Исходный текст ▸
<<<<
Ариадна, дочь Марины Цветаевой, позже напишет: "Крым не меньше, чем Таруса, — вторая колыбель маминого творчества и, пожалуй, последнее ее счастье…Тот Крым она искала всю жизнь".
…Дневной Крым впервые предстал перед Мариной за вагонным окном ранним осенним утром 1905 года в виде Большой севастопольской бухты, резко открывшейся справа после вырвавшегося наконец поезда из удавьих объятий последнего тоннеля. Девочка записала тогда в своем дневнике: "Севастополь. Большая гостиница… Звенит оркестр музыки. Мы тут проживем несколько дней".
…Здесь все было внове, все было радостным. И русский борщ с пирожками, а на десерт — арбуз, поданные прямо в номер на втором этаже гостиницы Киста. И поход во главе с папой на Приморский бульвар, и темно-синие глаза моря, совсем-совсем не зеленые, как у Средиземного.
На вторые сутки Марина осталась наедине с больной мамой. Она запишет потом в дневнике: "Графская пристань. Белый мрамор колонн…"
Напоследок Цветаевы посетили панораму. Извозчик недоуменно время от времени косился на девчонку с "русалочьими" глазами, которая, не стесняясь никого, громко декламировала бессмертные строки Додо Ростопчиной:
Двенадцать раз луна вставала
И заходила из небес,
А все осада продолжалась…
Затем — пароход на Ялту, качка, обезумевший от нее кот Кузя на руках Марины, зимняя дача Вебера, угасающая от чахотки матушка — увы, палочка Коха оказалась для нее дубиной…
Так вот: и мажорно, и тоскливо, со странно терпким винегретом переживаемых чувств — и несказанный Пушкин, и гордый якобинец Шмидт, и великий воитель Наполеон, — впервые повстречалась Марина с Крымом, как потом окажется, навсегда "последним ее счастьем".
ПАСХАЛЬНОЕ ВИДЕНЬЕ
Минуло четыре года. Марина, пройдя через сито нескольких московских гимназий, оставалась в плену своей самобытности и "звездных иллюзий", в царстве сказочных персонажей; ей лишь смутно грезилось, что наступит все же тот день, когда она встретит земного человека, которого давно вымаливала у Бога: "Дай не тень мне обнять, наконец!"
Пока же катились в Лету зимы-леты духовного одиночества… В апреле 1909 года, как отмечает в своих воспоминаниях ее одноклассница, гимназическая подруга Татьяна Астапова, весь класс решил на пасхальные каникулы посетить Ялту и Севастополь.
>>>>
Блок данных ▸
<<<<
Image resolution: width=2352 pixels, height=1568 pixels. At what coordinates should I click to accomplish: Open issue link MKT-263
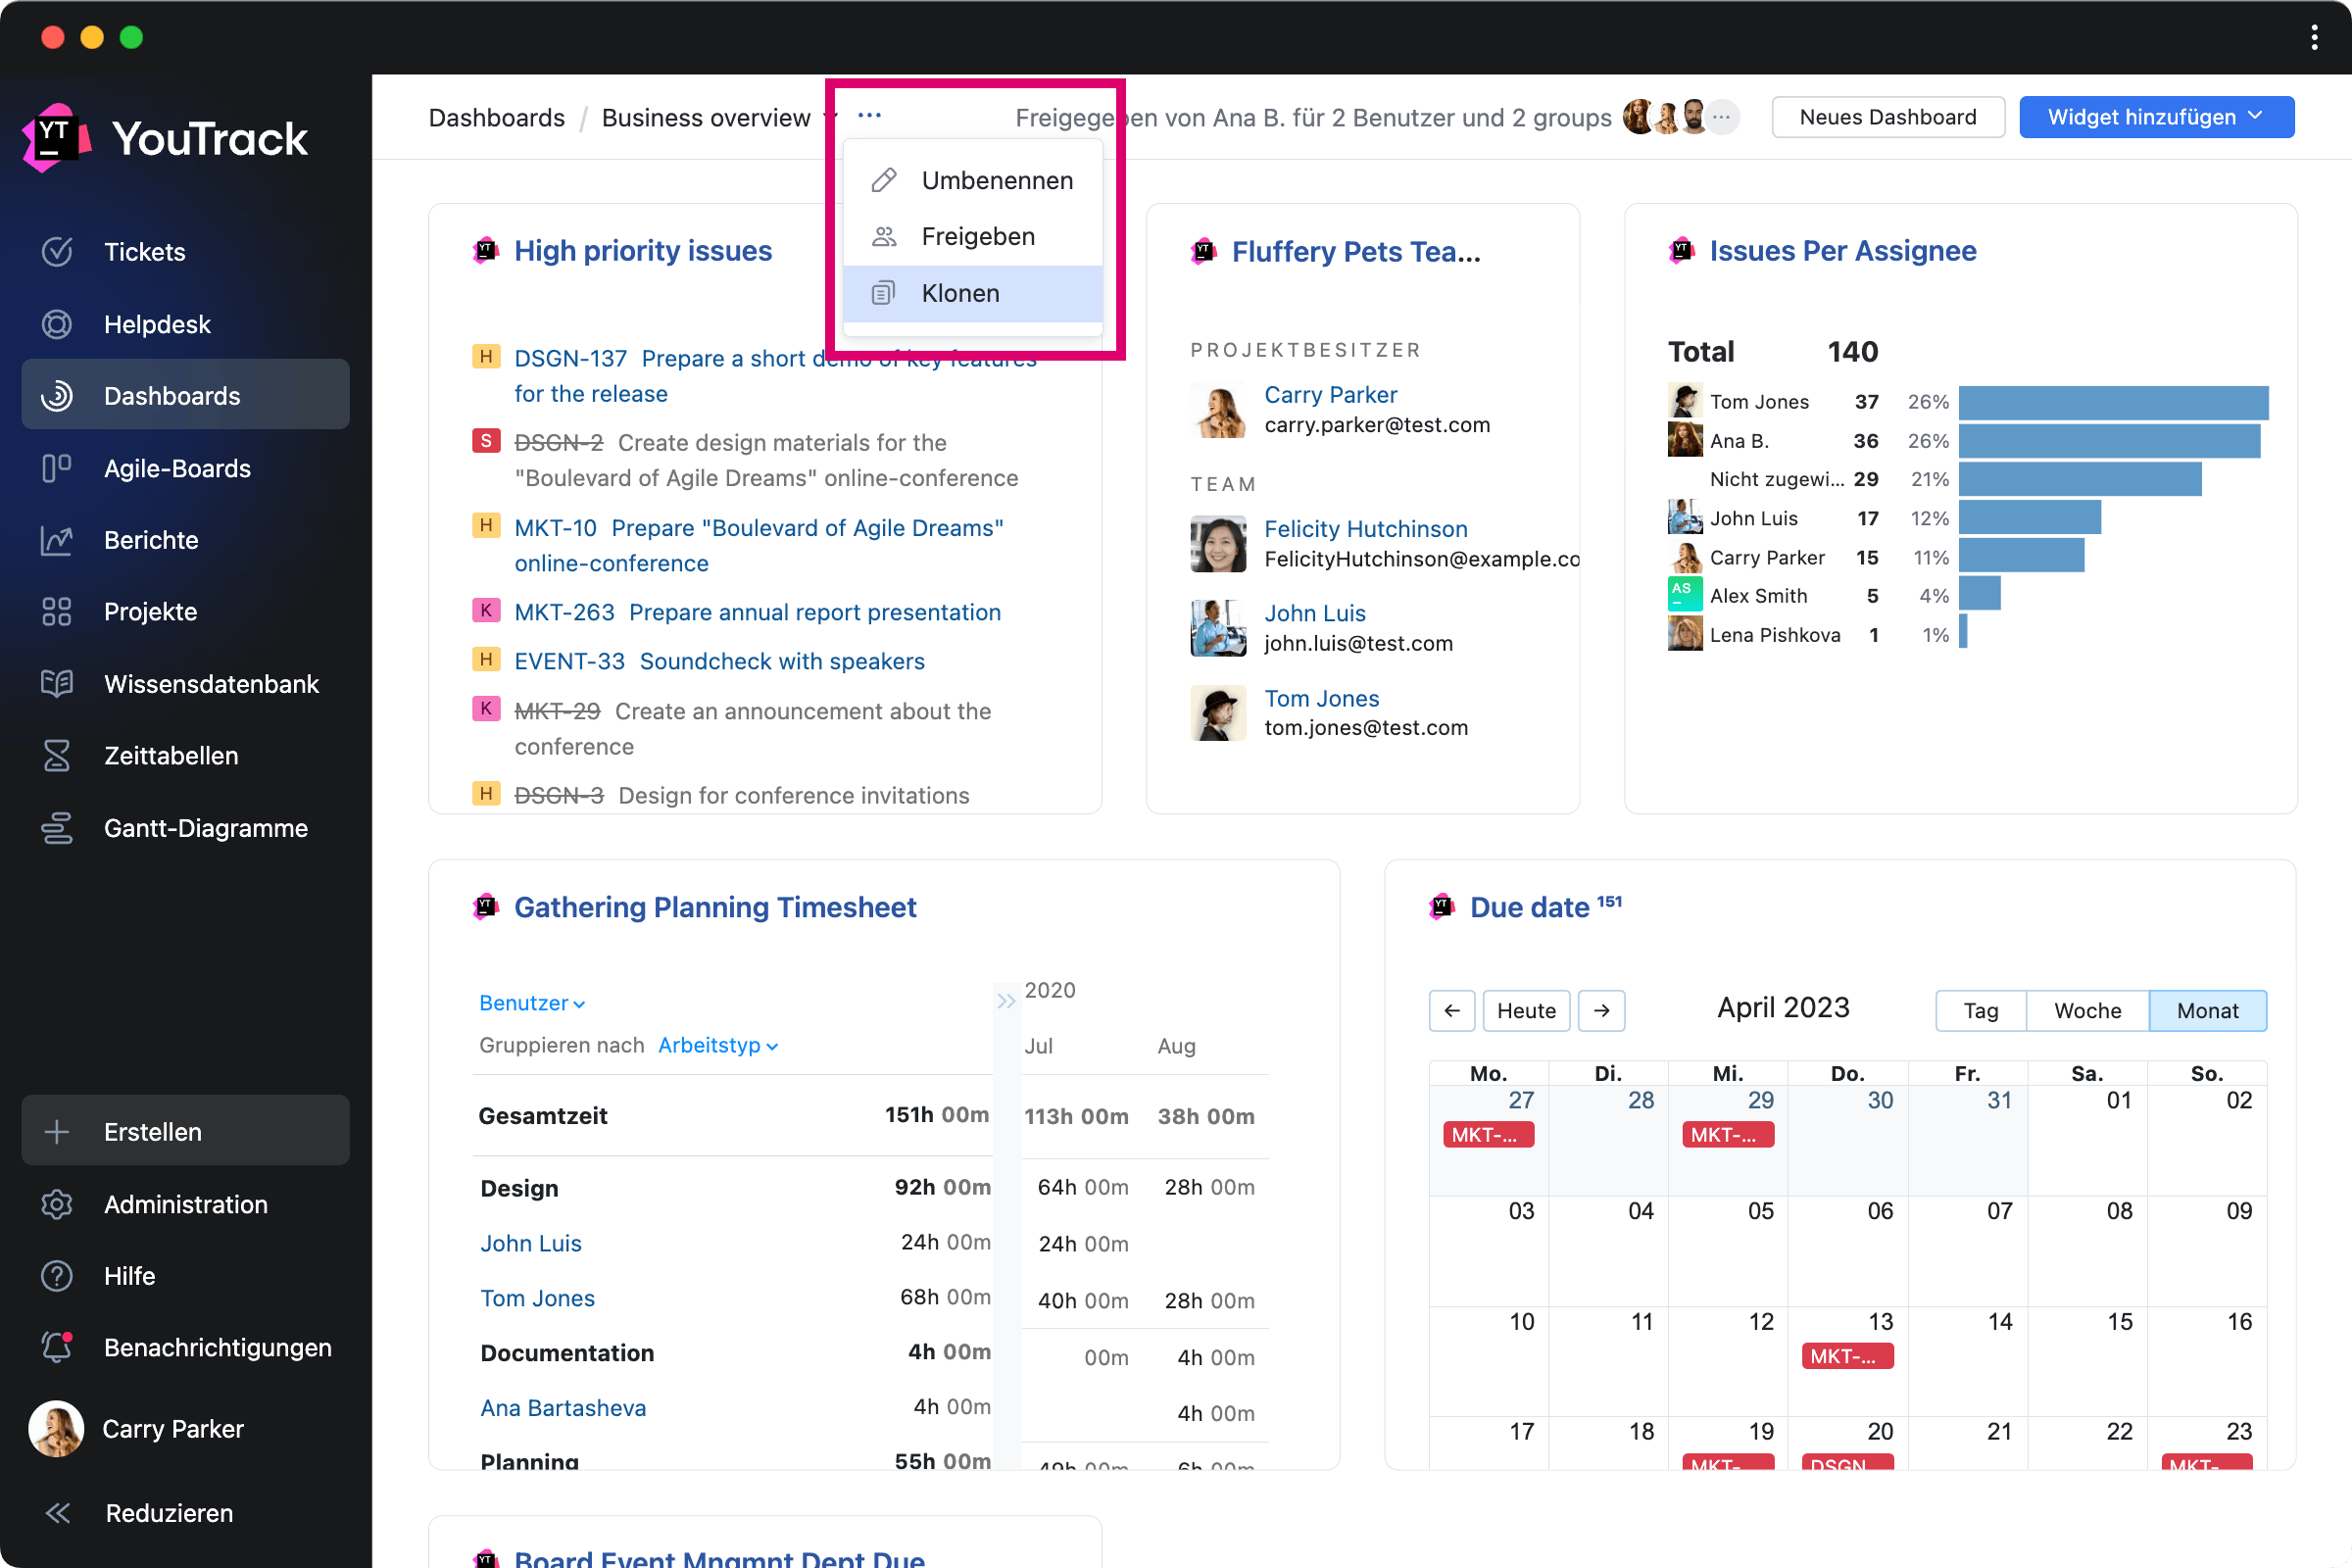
>>>>
Выведите дословно фрагмент текста о Марине Цветаевой и Крыме от слов «Пока же катились» до слов «Ялту и Севастополь.» включительно.

Результат ▸
Пока же катились в Лету зимы-леты духовного одиночества… В апреле 1909 года, как отмечает в своих воспоминаниях ее одноклассница, гимназическая подруга Татьяна Астапова, весь класс решил на пасхальные каникулы посетить Ялту и Севастополь.